Re: [RFC 1/1] shiftfs: uid/gid shifting bind mount

From: James Bottomley
Date: Tue Feb 07 2017 - 11:37:31 EST


On Tue, 2017-02-07 at 01:19 -0800, Christoph Hellwig wrote:
> On Sat, Feb 04, 2017 at 11:19:32AM -0800, James Bottomley wrote:
> > This allows any subtree to be uid/gid shifted and bound elsewhere.
> > It does this by operating simlarly to overlayfs. Its primary use
> > is for shifting the underlying uids of filesystems used to support
> > unpriviliged (uid shifted) containers. The usual use case here is
> > that the container is operating with an uid shifted unprivileged
> > root but sometimes needs to make use of or work with a filesystem
> > image that has root at real uid 0.
> >
> > The mechanism is to allow any subordinate mount namespace to mount
> > a shiftfs filesystem (by marking it FS_USERNS_MOUNT) but only
> > allowing it to mount marked subtrees (using the -o mark option as
> > root). Once mounted, the subtree is mapped via the super block
> > user namespace so that the interior ids of the mounting user
> > namespace are the ids written to the filesystem.
>
> Please move this into VFS instead of a stackable fs. We might need
> addtional parameters to getattr/setattr to specify the ID
> translation, but that's why better than a horrible hack like this.
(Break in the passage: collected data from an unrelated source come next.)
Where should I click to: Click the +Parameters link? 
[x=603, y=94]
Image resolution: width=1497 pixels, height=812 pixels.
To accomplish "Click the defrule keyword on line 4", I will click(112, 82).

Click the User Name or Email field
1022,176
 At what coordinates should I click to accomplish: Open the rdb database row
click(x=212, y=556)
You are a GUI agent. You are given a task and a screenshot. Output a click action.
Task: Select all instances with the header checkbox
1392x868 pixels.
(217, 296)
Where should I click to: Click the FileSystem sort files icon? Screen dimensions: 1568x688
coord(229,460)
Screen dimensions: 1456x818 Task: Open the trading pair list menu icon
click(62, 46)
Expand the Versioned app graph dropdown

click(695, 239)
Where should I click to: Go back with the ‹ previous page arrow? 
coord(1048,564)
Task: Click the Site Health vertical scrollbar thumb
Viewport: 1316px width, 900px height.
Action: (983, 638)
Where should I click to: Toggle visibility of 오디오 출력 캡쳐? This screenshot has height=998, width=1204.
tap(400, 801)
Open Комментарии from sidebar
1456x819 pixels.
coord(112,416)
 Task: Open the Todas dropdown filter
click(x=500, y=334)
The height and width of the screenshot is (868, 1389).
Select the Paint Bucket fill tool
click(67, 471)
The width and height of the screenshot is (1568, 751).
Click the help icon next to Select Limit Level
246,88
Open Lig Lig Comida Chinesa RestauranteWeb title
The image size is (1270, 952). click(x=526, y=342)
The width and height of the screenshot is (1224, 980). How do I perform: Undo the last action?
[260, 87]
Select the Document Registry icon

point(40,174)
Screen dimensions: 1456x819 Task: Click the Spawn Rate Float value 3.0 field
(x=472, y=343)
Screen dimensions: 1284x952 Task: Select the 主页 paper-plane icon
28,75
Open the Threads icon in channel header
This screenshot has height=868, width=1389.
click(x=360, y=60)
I would need a lot more than that: getattr controls the cosmetic
permission display to the user, but enforcement is done in the core
permission checks which are inode based. To make this a real bind
mount, the core permission checks will have to become subtree aware
because knowledge of whether we need a uid shift in the permission
check becomes a subtree property. Effectively inode_permission would
become dentry_permission and generic_permission would take a dentry
instead of an inode. This will be a huge amount of VFS and underlying
filesystem churn, since the permissions calls are threaded through a
huge chunk of code.

Is this the approach that you really want?

I suppose I could see the security people linking it because all the
security hooks in the permission code become path aware.